Burası önemli: “ŞEYTAN” denilince yalnızca cin taifesini yani sizin dışınızda size şeytani telkinde bulunacakları düşünürseniz şeytani davranışlardan korunmada yeterince tedbir almamış olursunuz. Hatta “A” Takdim Formu “BEN”inizi korumuş bile olabilirsiniz. Oysa esas korunmanız gereken “A” Takdim Formu “BEN” bilincinizdir, çünkü esas şeytani vasıf ondadır. “A” Takdim Formu “BEN” bilinci şeytani vasıflı olduğu için, şeytanın direkt irtibat kurabileceği bir bilinç, bir veri tabanı olduğu için şeytani telkinle görevli olanlar ancak bu bilince tesir edebilir, bu bilinci motive eder, bu bilinci dürterler. Böylece onun daha örtücü davranmasını, davranırken de amellerini süslü görmesini sağlayabilirler. Dolayısıyla, korunulması gereken en önemli şeytani vasıf “A” Takdim Formu “BEN”dir, yani vehmin zulmetidir. O en önemli şeytandır, “büyük şeytan” aslında odur.

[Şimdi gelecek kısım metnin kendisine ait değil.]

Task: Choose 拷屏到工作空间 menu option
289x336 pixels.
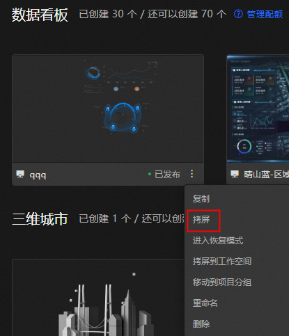Action: tap(222, 262)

“A” Takdim Formu “BEN”in yetenekleri ise şeytani telkinle görevli olanların her türlüsünden yüksektir. “A” Takdim Formu “BEN” Bilincini fonksiyonsuzlaştırmak bu bakımdan en öncelikli ve en önemlidir. Fonksiyonsuzlaştırmanın gerçekleştirilmesiyle Sâd 82 ve 83. Ayetlerde de belirtildiği üzere şeytani telkin ile görevlilerin tesiri çalışmaz olur.”  
“A” Takdim Formu “BEN” öyle bir şeytani pozisyondur ki onun o pozisyonu, o yetenekleri, ona tesir eden şeytani telkinle görevli olanlardan çok yüksektir. Çünkü “A” Takdim Formu “BEN” kendindeki Esma-i Külleha’yla (ondaki Ahsen-i Takviym özellikle) muhtariyet ilan etmiştir, tüm esmalardan oluşan bu terkibi sahiplenerek muhtariyet ilan etmiştir. Orada Esma-i Külleha gücü var, o gücü zulmette kullanıldığı için deccalî bir güç var onda. Bu yüzden o yapı deccalın minyatürüdür. Bu bakımdan, “A” Takdim Formu “BEN” bilincini fonksiyonsuzlaştırmak, bu bilincin veri tabanını yok etmek, en öncelikli ve en önemlidir. O fonksiyonsuzlaşınca, Sâd Suresi 82 ve 83. Ayetlerde belirtildiği üzere, şeytani telkinle görevli varlıkların tesiri kalkar.
Sad; 82-83: “İblis dedi: İzzetin adına yemin ederim ki bütün kullarına yollarını şaşırtacağım, ihlâslı kulların hariç olmak üzere.”
Eğer “A” Takdim Formu “BEN”i fark eder, fonksiyonsuzlaşmasını öncelikli hale getirirseniz, görevi şeytani telkin olanların tesir edecekleri bir yer kalmaz, ayetteki ihlaslı kullar kapsamında olursunuz.